There is also a deeper layer that most charts do not show. Not all GTM motions are the same. Some companies run a referral led GTM, where referrals are intentionally designed as the primary channel and where relationships, advocacy, and product experience drive the motion. Others are product led, where the product experience is the main path into the account, or use case led, where a very specific problem or job to be done is the main wedge. On a chart, these can all show up under the same label, for example outbound or events, even though the underlying motion is very different.


What a “43 percent endurance” data point is really signaling


Recent SaaS growth data puts median growth endurance at roughly 43 percent, with much stronger performance concentrated in the top quartile.


That number forces a different kind of honesty. It is not enough to ask which channels are lighting up this quarter. You also have to ask which ones have actually held up over time and survived the move from experiment to real engine.


This is where channel charts need interpretation more than imitation. If companies are running several core channels and several experiments at the same time, and median endurance is still low, then some of what is labeled a strong channel is probably still experimental rather than proven as a long term engine.


What happens after the click matters too


Conversion adds another important lens. In recent SaaS conversion data reported by ChartMogul, 43 percent of surveyed products reported that they improved free to paid conversion over the prior 12 months. Most of those gains landed in the 10 to 25 percent range, and about 10 percent of products reported gains above 25 percent.


That matters because it shows growth does not only come from adding more channels. Companies also improve outcomes by strengthening what happens after acquisition. This includes onboarding, product led conversion flows, review site presence, localized experiences, and content such as template libraries that support both activation and SEO.


For me, this means a channel chart only shows the front door. The more important strategic question is whether the experience behind that door is converting the traffic, trials, or signups the business already earns.


What you should listen for


Whether there is a full marketing team, a fractional leader, an agency, or only the CEO and a few operators, the same principle applies. The goal is not simply to find active channels.
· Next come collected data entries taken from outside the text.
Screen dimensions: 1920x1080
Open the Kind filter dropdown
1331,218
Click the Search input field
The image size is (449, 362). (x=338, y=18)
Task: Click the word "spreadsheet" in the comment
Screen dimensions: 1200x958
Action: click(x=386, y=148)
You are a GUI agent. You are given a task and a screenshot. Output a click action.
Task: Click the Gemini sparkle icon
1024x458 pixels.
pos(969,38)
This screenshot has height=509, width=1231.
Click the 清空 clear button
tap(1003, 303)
The goal is to build channels that reflect buyer behavior and can be sustained with the resources available.

A short list of questions can make these conversations much more useful:


  • Does this channel match how the target buyer actually discovers and evaluates solutions?
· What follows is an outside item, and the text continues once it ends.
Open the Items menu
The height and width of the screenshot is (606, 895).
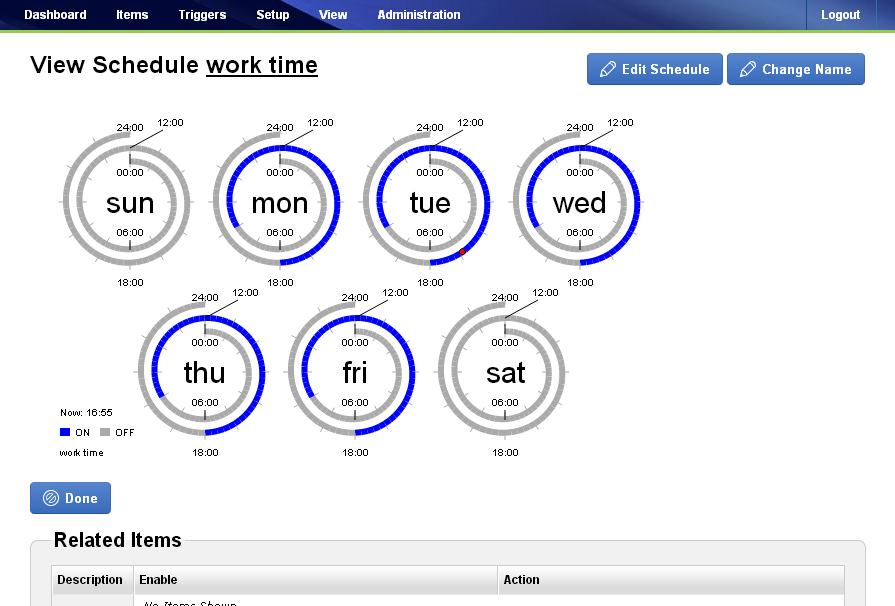point(132,15)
  • Is this channel being recommended because it fits the audience, or because it is trending in the market right now?

  • Has this motion held up long enough to suggest repeatability, or is it still best understood as an experiment?

  • Once we understand that, what can we learn from this channel that improves positioning, offers, messaging, or sales conversations elsewhere?


These questions move the conversation out of marketing jargon and into strategy, tradeoffs, and repeatable systems.


The real signal behind the chart


Charts are useful. They create a shared language, show which motions are gaining attention, and help teams sense check where they may be over or under invested.


The deeper signal is the audience behavior behind the click. A strong channel paired with weak conversion design still produces a weak growth system.


That is the opportunity hidden inside charts like this. The smartest reaction is rarely, “Should we copy this channel mix?” The better question is, “Do we like the way this company grows?”